Clinical decision points for two plasma p-tau217 laboratory developed tests in neuropathology confirmed samples.

INTRODUCTION: We evaluated the diagnostic performance of two commercial plasma p-tau217 immunoassays compared to cerebrospinal fluid (CSF) testing and neuropathology. METHODS: One hundred and seventy plasma samples from the University of British Columbia Hospital Clinic for Alzheimer's (AD) and Related Disorders were analyzed for p-tau217 using Fujirebio and ALZpath assays. Decision points were determined using CSF testing and autopsy findings as the standard. RESULTS: Fujirebio and ALZpath p-tau217 had similar overall analytical and clinical performance, with distinct decision points for each assay. Based on autopsy findings, both p-tau217 assays identified individuals with AD from other neurodegenerative diseases (ALZpath area under the curve [AUC] = 0.94, Fujirebio AUC = 0.90). The ALZpath assay detected AD pathology at milder disease stages compared to the Fujirebio assay. DISCUSSION: Our study reinforces the clinical utility of plasma p-tau217 as an AD biomarker. Differences in test performance and clinical decision points suggest an assay-specific diagnostic approach is required for plasma p-tau217 in clinical practice.
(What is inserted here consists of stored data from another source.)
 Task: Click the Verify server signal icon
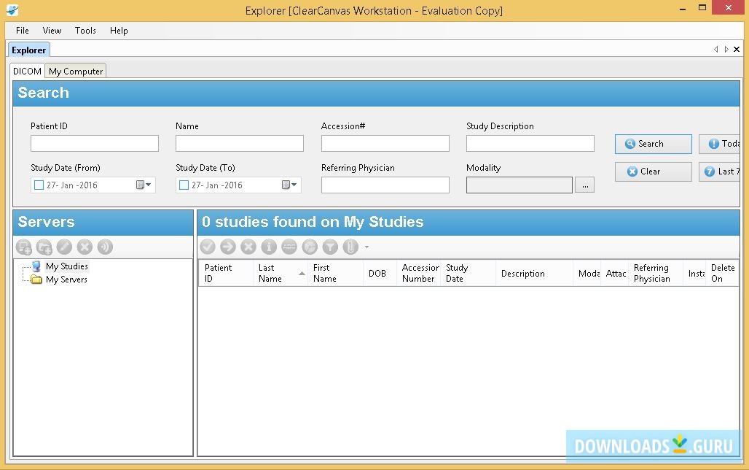click(x=105, y=247)
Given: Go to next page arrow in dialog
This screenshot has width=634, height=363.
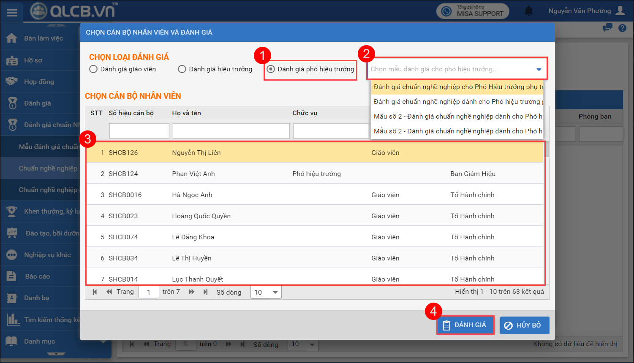Looking at the screenshot, I should pos(191,292).
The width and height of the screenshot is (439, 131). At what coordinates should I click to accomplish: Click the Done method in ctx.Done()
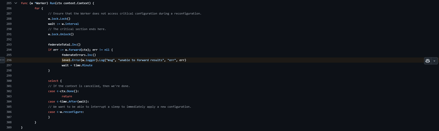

HIGHLIGHTS: Two commercially available p-tau217 immunoassays (ALZpath and Fujirebio) showed equal performance based on CSF testing.ALZpath p-tau217 showed higher performance compared to Fujirebio p-tau217 based on AD diagnosis by neuropathology confirmation.Specific plasma p-tau217 assays may require distinct decision points for AD screening, diagnosis, and disease progression monitoring.